*** GIVEN DATA Section Begins ***
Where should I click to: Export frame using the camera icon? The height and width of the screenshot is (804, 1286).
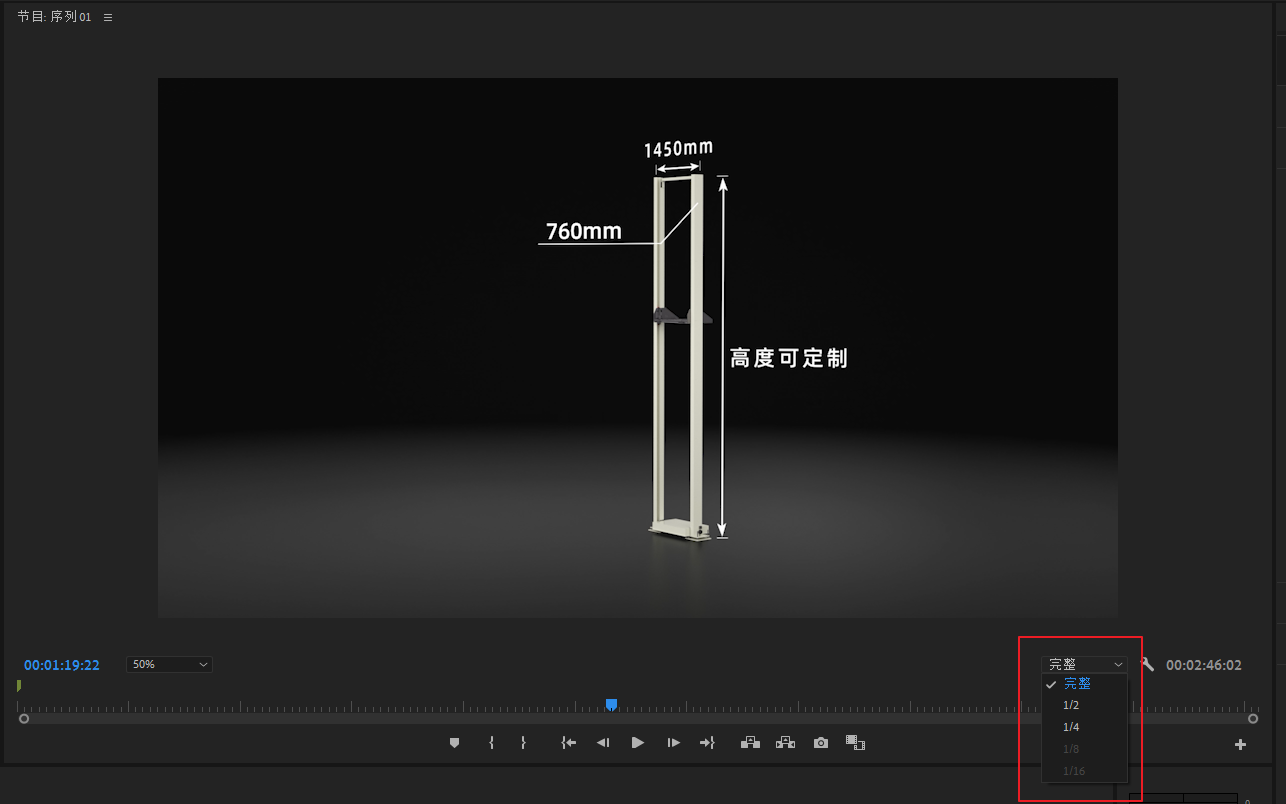click(x=821, y=743)
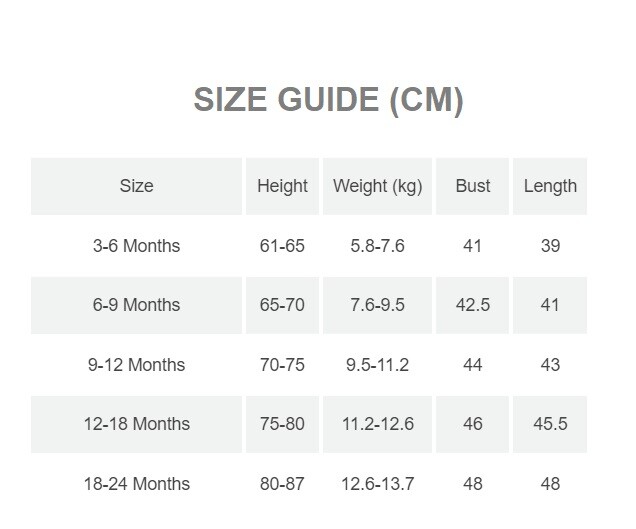Select the 3-6 Months size row label
The height and width of the screenshot is (529, 636).
point(136,246)
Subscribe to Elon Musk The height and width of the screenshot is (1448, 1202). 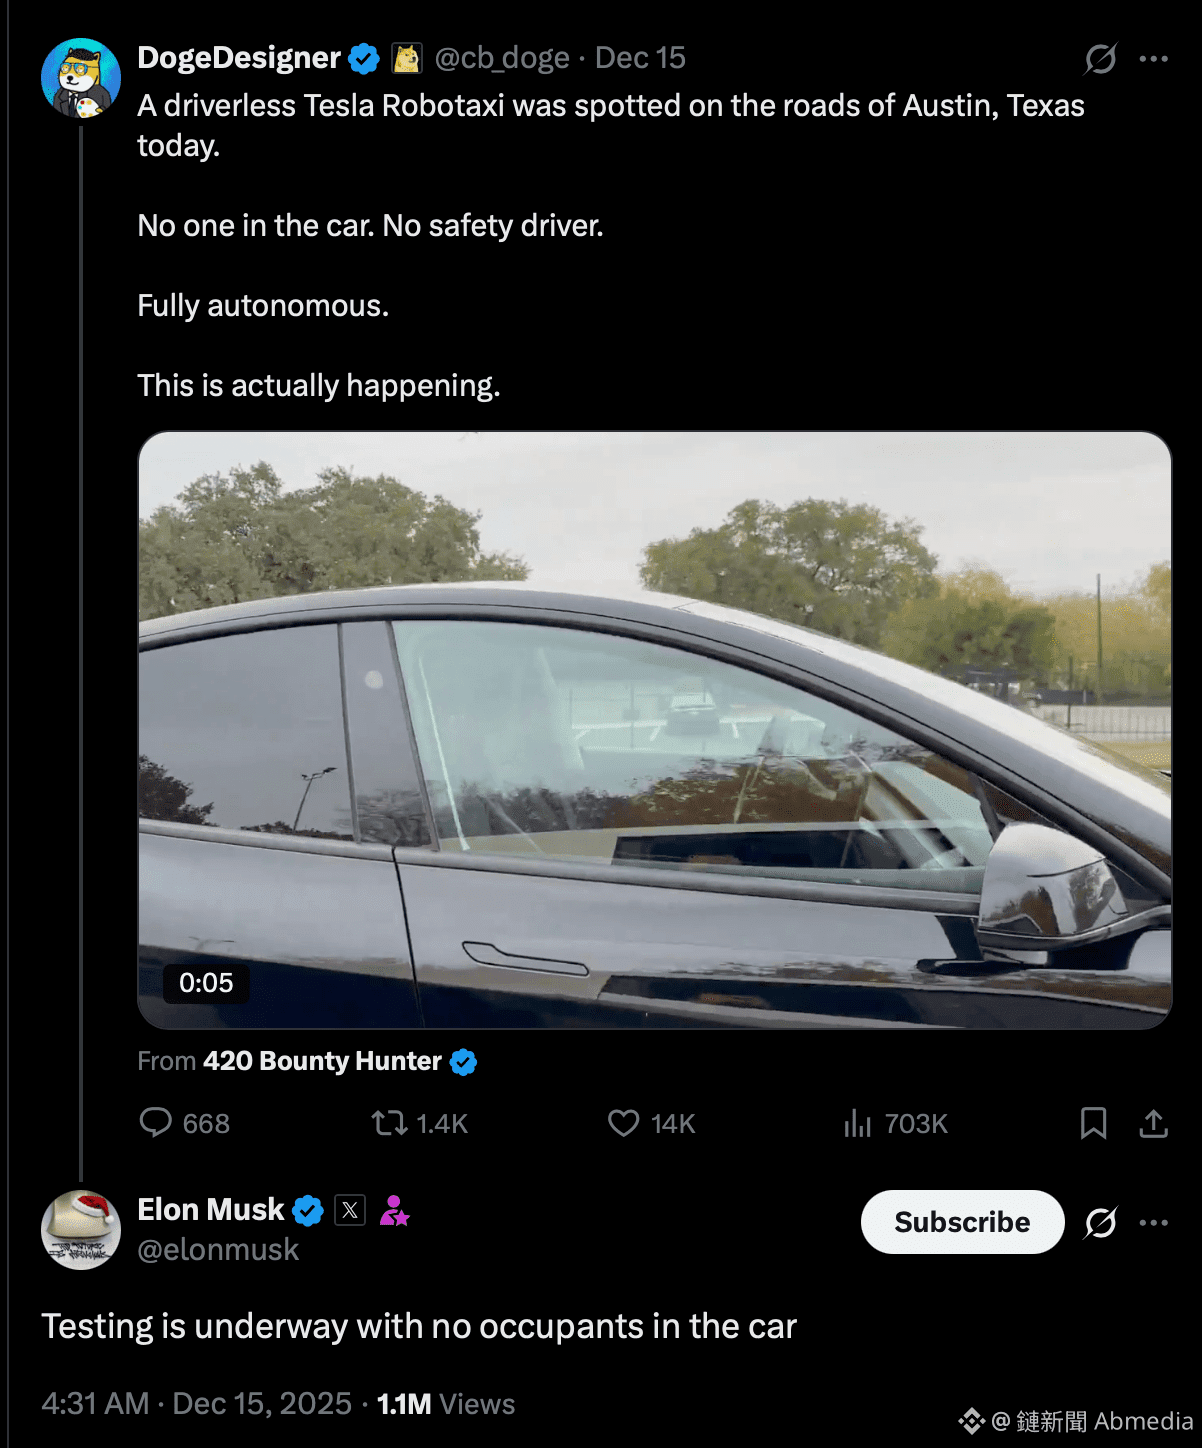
*** GIVEN DATA Section Ends ***
WHAT IS EXPECTED:
The result should be a precise copy of all the entries, free of pictures.

ANSWER FOR THE TASK:
Where should I click to: Export frame using the camera icon? The height and width of the screenshot is (804, 1286).
click(x=821, y=743)
Select the 3-6 Months size row label
The height and width of the screenshot is (529, 636).
point(136,246)
Subscribe to Elon Musk The height and width of the screenshot is (1448, 1202). 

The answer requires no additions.